Dopo la presa di posizione del comitato editoriale, a tenere banco sono state le dimissioni di Christian Raimo, consulente del Salone e membro del comitato editoriale. Raimo, in un altro post su Facebook, dopo aver dichiarato che “l’antifascismo oggi o è militante o non è”, si è lanciato in una disamina di come le idee “neofasciste, sovraniste” siano “la base per l’ideologia della forza maggioritaria di governo”, chiamando in causa alcuni intellettuali e giornalisti di quell’area, puntando il dito contro il “razzismo esplicito” sdoganati nei media mainstream.

In questo smarcamento in avanti rispetto alla posizione più prudente del comitato, Raimo si è trovato esposto al fuoco di ritorno della destra, da Nicola Porro – “scatta la censura comunista di Raimo” – alla sottosegretaria del Mibact, la leghista Lucia Borgonzoni. “Censura” e “lista di proscrizione” sono state le parole d’ordine di chi, evidentemente, non aspettava altro. A ciò Raimo ha risposto prima cancellando il post senza spiegazioni e poi dimettendosi da consulente del Salone - ma in seguito ha annunciato la presenza come “autore, lettore e cittadino”. Dimissioni per certi versi forzate, senza le quali la Lega avrebbe guidato l’assalto al Salone e al suo direttore artistico.

Si è trattato ancora di una sottovalutazione di quanto era in ballo. Se l’antifascismo è “militante o non è”, e si denuncia un quadro ideologico di pericolosi sdoganamenti, bisogna andare fino in fondo oppure si dimostra di aver parlato a sproposito. E, fatto non secondario, si contribuisce alla distorsione linguistica dei concetti criticati (fascismo, razzismo, sovranismo), a vantaggio di chi li cavalca. La giornata che ha visto le dimissioni di Raimo è anche quella in cui è uscito il già citato comunicato ufficiale del Salone. Di fronte a una questione culturale e politica, di fronte a una comunità di addetti e lettori che chiamava a una presa di posizione, il comitato d’indirizzo si è impantanato nei cavilli:

Il Comitato di Indirizzo della 32a edizione del Salone del Libro, chiamato a monitorare, nelle diverse fasi, la realizzazione delle attività culturali della fiera di maggio, sottolinea che il Salone ha scelto in piena consapevolezza di non diventare palcoscenico elettorale, al fine di non trasformarsi in una cassa di risonanza troppo facile da strumentalizzare; e ancora di essere plurale e aperto alla discussione, perché il dialogo è fondamento della democrazia. Il Salone è quindi ambasciatore della Costituzione. E la Costituzione, al suo articolo 21, afferma che «tutti hanno diritto di manifestare liberamente il proprio pensiero con la parola, lo scritto e ogni altro mezzo di diffusione».
La Legge Scelba del 1952, coordinata con la Legge Mancino del 1993, sanziona e condanna chiunque propagandi idee fondate sulla superiorità o sull’odio razziale o etnico, rendendo reato in Italia l’apologia di fascismo. Materia della magistratura, quindi, è giudicare se un individuo o un’organizzazione persegua finalità antidemocratiche. È pertanto indiscutibile il diritto per chiunque non sia stato condannato per questi reati di acquistare uno spazio al Salone e di esporvi i propri libri.

════

Prosegui il brano qui sopra sul caso del Salone del Libro e sulle dimissioni di Christian Raimo, riprendendo dopo la sua ultima frase. L'elenco riportato più avanti non serve.

DATI ARCHIVIATI:
════

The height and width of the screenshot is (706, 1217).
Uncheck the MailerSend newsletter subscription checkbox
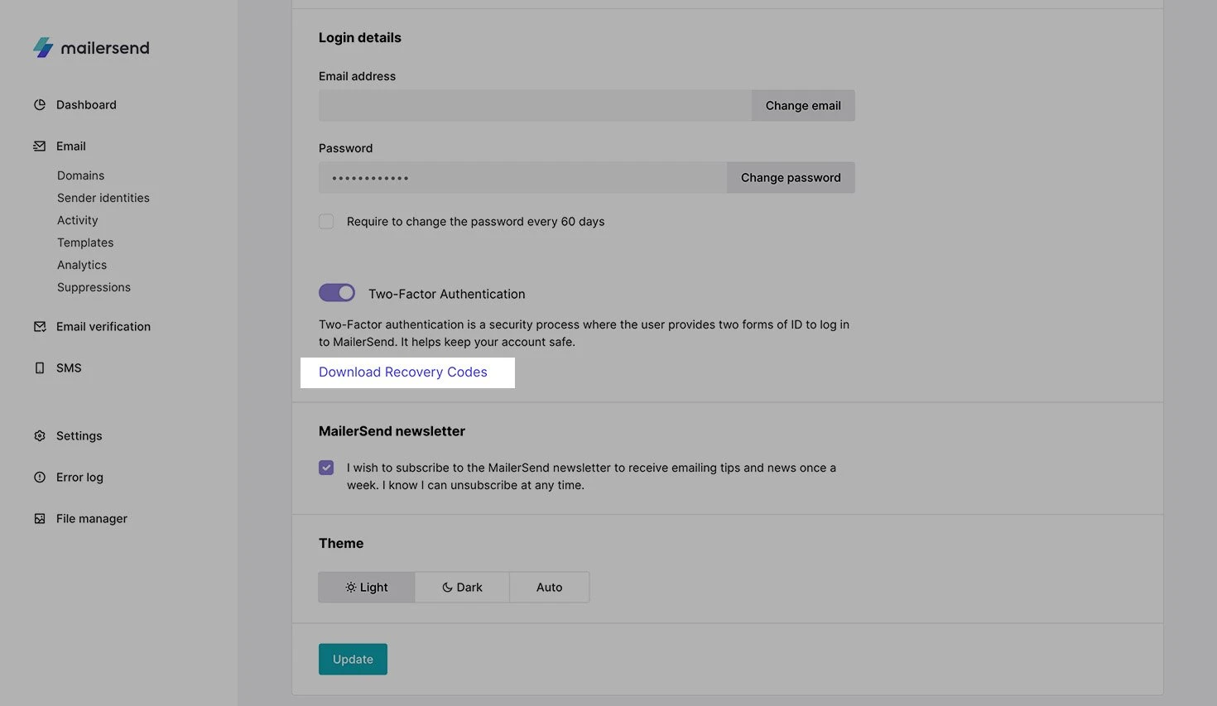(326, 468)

════

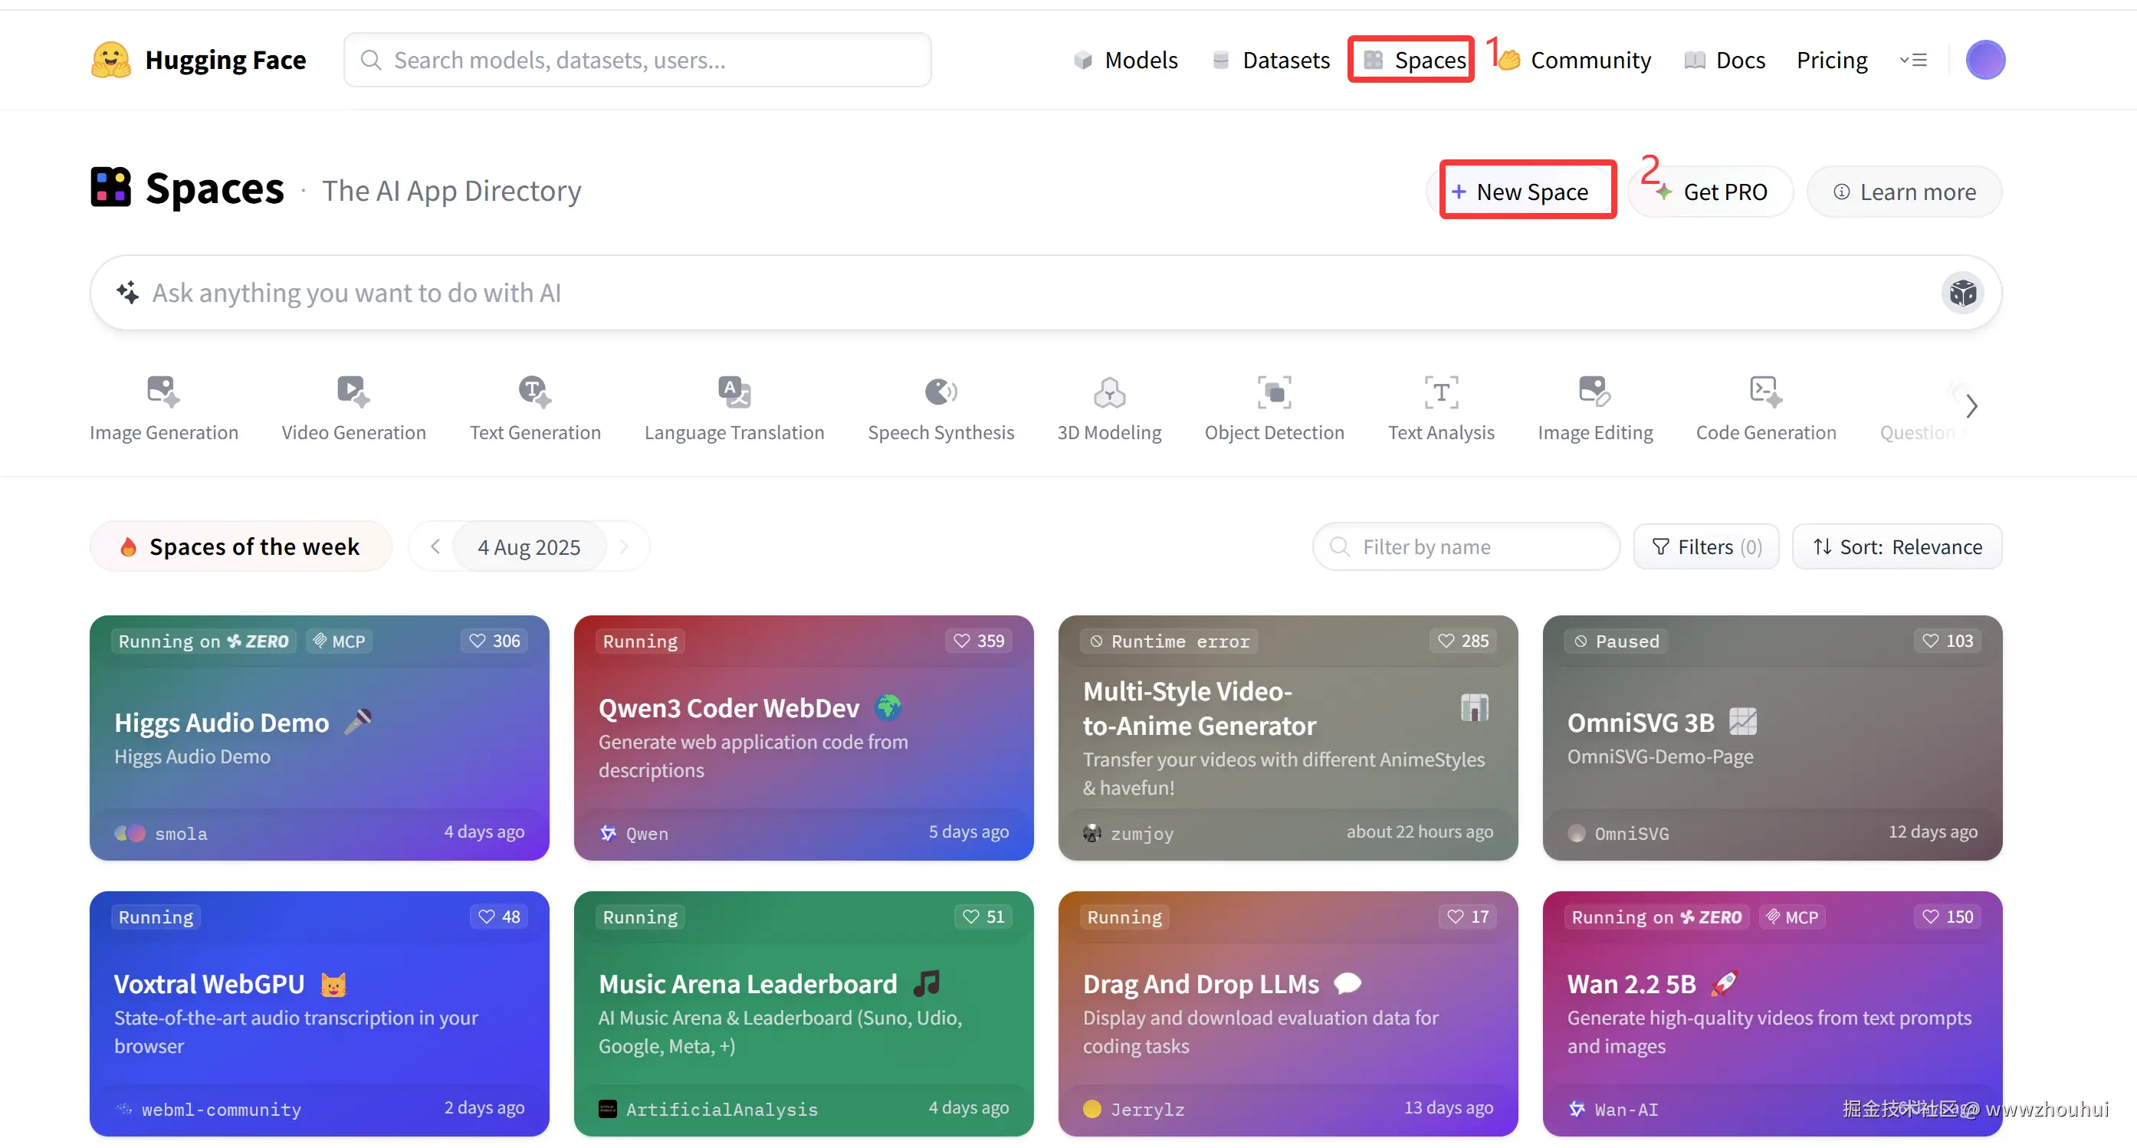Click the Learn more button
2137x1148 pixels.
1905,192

════

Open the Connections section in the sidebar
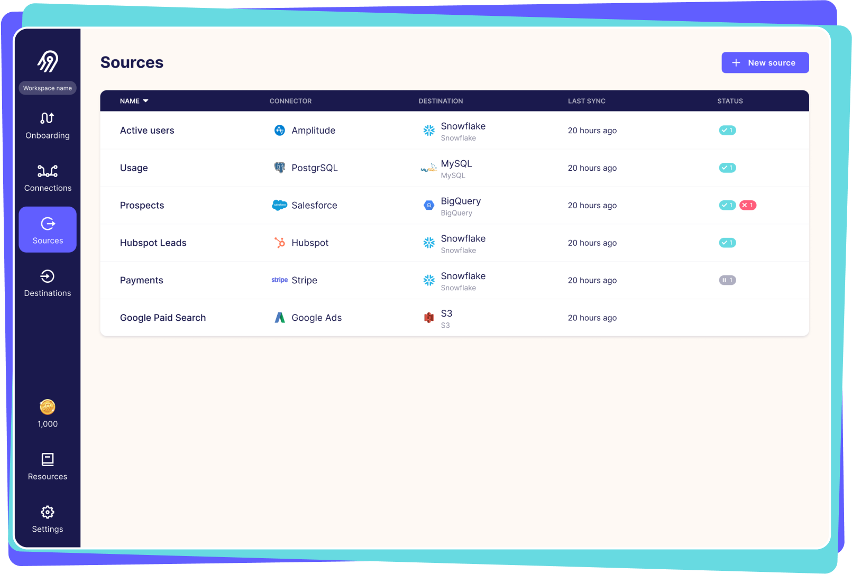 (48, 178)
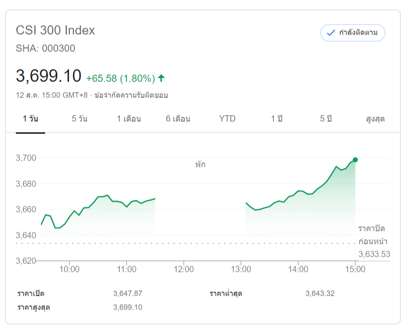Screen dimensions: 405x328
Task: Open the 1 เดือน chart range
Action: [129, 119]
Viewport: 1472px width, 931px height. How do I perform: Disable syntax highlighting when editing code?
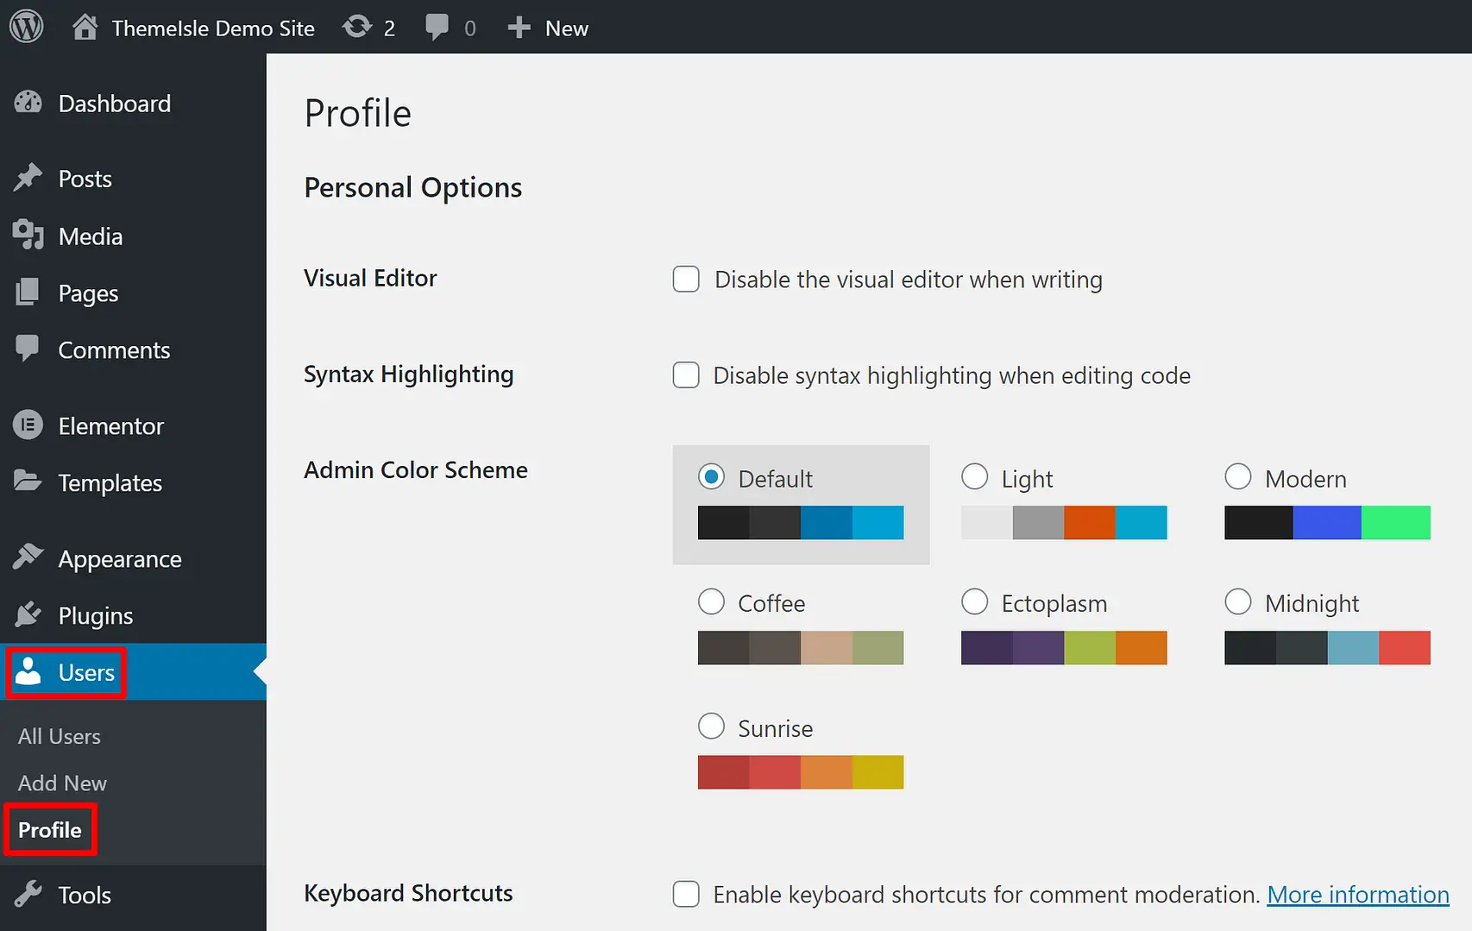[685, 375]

════

SOLUZIONE DEL PROBLEMA:
Ciò ha prodotto una forte reazione. Un po’ perché è passato il messaggio “è la magistratura a decidere chi è fascista, per il resto basta che uno paghi lo stand”, un po’ perché la combinazione tra quel comunicato e le dimissioni di Raimo ha innescato una risposta mobilitante, oltre lo strumentale frame “Altaforte casa editrice sgradita alla sinistra”.

Sono arrivate le importanti defezioni di Wu Ming (“Per rigettare il fascismo non serve un timbro della questura”), Zerocalcare, Carlo Ginsburg, Francesca Mannocchi,  Tomaso Montanari, Salvatore Settis, della presidente dell’Anpi, Carla Nespolo, e di alcuni editori – People e Manifestolibri. Nell’annunciare la propria assenza, Zerocalcare ha forse tracciato meglio di tutti il senso di trovarsi a stretto contatto con i fascisti. L’antifascismo a microfoni e telecamere accese è ben diverso dall’antifascismo che si può essere costretti a mettere in campo quando si è lontani dai riflettori, e si ha a che fare con la minaccia di possibili azioni squadriste (come raccontato su Twitter da Mauro Vanetti). Entrano in ballo le garanzie di incolumità che dovrebbero essere scontate per un evento come il Salone, ma che invece la presenza dei neofascisti fa venir meno.

Queste rinunce hanno creato un vuoto evidente attorno a chi, magari, preferiva sposare la linea del “il fascismo si batte con le idee”, o che semplicemente si interrogava sul da farsi. Hanno costruttivamente spinto gli addetti - scrittori, editori, ospiti - a chiarire la propria posizione col maggior grado di trasparenza possibile. Lo scrittore Gianluigi Ricuperati ha proposto che per le prossime edizioni il Salone si doti di criteri per la selezione all’ingresso degli stand. Su Facebook sono stati lanciati eventi come “Cantare Bella ciao davanti allo stand di Altaforte”. Eris Edizioni ha proposto di esporre l’adesivo “editoria antifascista”. Il boicottaggio, del resto, ha un costo che un piccolo editore non può permettersi, visto che al Salone si paga per esporre e quindi ritirarsi avrebbe significato perdere i soldi investiti. Un problema che ha spiegato l’editore indipendente Effequ.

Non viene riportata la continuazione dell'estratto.